VOZES DA SOLIDÃO, VOZES DA ILUSÃO


Uma das matérias-primas da literatura é a dor. Ou melhor, a manipulação sofisticada do sofrimento. E o uso das palavras manipulação e sofisticada na mesma frase não é acidente ou descuido. Seguindo o conselho clássico de André Gide, não se faz literatura com boas intenções, em alguns momentos (ficcionais ou não) há a necessidade de inventar incômodos, inquietações e suplícios. Mesmo nos casos em que cada um sabe a dor e a delícia de ser o que é, como cantou Caetano Veloso, parte da tarefa literária consiste em transitar por patamares resultantes de situações limítrofes. Essa é uma das muitas formas com que o ser humano contorna a repressão emocional e transforma o tédio e a mediocridade em aventura épica.

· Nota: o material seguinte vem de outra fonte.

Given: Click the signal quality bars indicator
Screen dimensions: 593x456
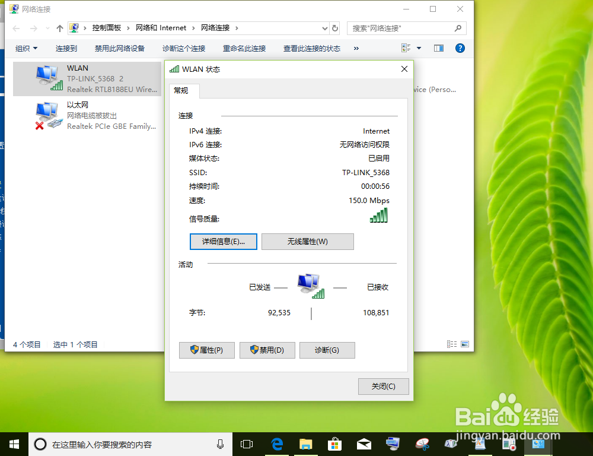Looking at the screenshot, I should coord(378,215).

Histórias felizes raramente resultam em literatura de boa qualidade. Por outro lado, finais felizes são aceitáveis (de vez em quando). Como sabe qualquer aprendiz de filósofo, a infelicidade está rodeada pela esperança: mesmo que o refresco não dure mais do que um abrir e fechar de olhos, é com esse cobertor que se atravessa o inverno/inferno formado pelo medo.

O romance Sinuca embaixo d’água, de Carol Bensimon, descreve as nuanças de um desses momentos cruciais: a impossibilidade de superar o luto. Apegados a um contexto que foi subtraído pela morte, todos os personagens da narrativa alimentam visões deformadas de um passado insepulto. Como se estivesse cultivando jardim, para poder brincar de esconde-esconde entre as muitas adversidades do existir, o romance coloca em destaque a precariedade da vida, o mundo em ruínas, lugar onde todos se sentem desprotegidos. E isso resulta em um texto emocionalmente ambíguo, incapaz de atrair simpatia do leitor: ao enfatizar o significado da perda, Sinuca embaixo d’água potencializa a inutilidade de procurar por algum alívio.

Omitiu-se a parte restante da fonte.